**DATASET ENTRIES:**
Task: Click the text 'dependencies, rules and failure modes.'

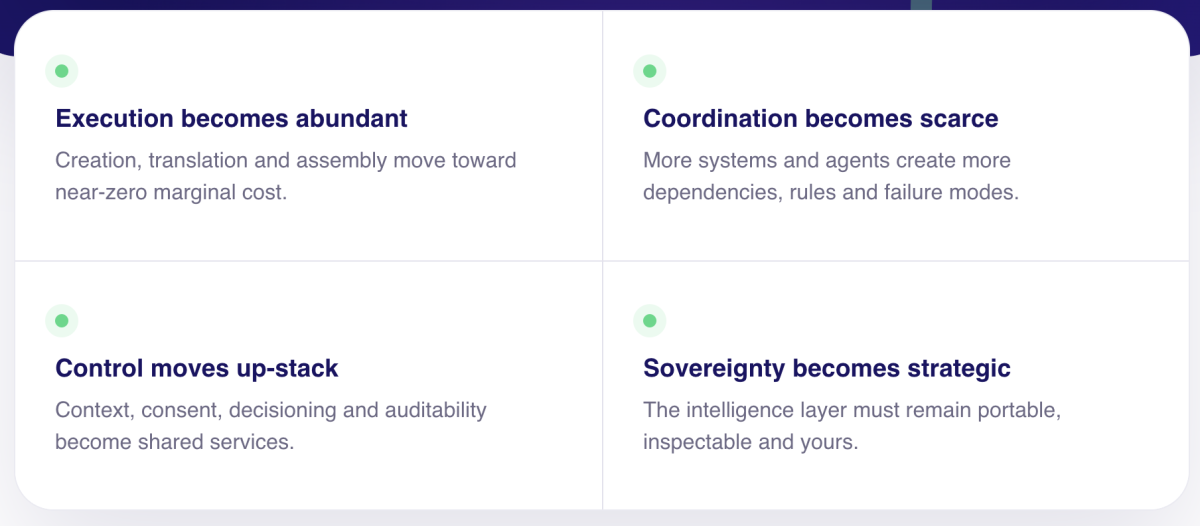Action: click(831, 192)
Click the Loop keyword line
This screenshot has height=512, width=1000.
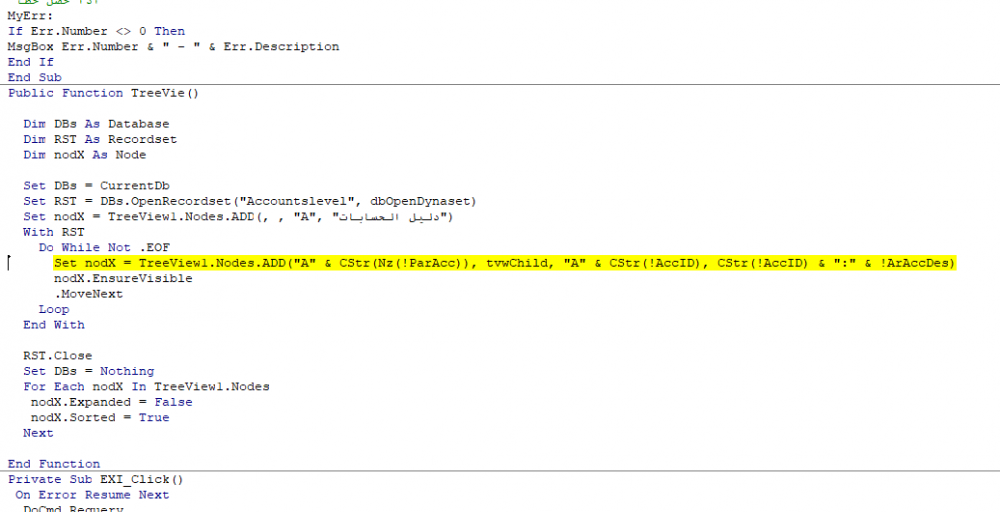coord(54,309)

**EXERCISE:**
Set the listing down exactly, without its pictures.

**RESPONSE BELOW:**
Task: Click the text 'dependencies, rules and failure modes.'

Action: click(831, 192)
Click the Loop keyword line
This screenshot has height=512, width=1000.
coord(54,309)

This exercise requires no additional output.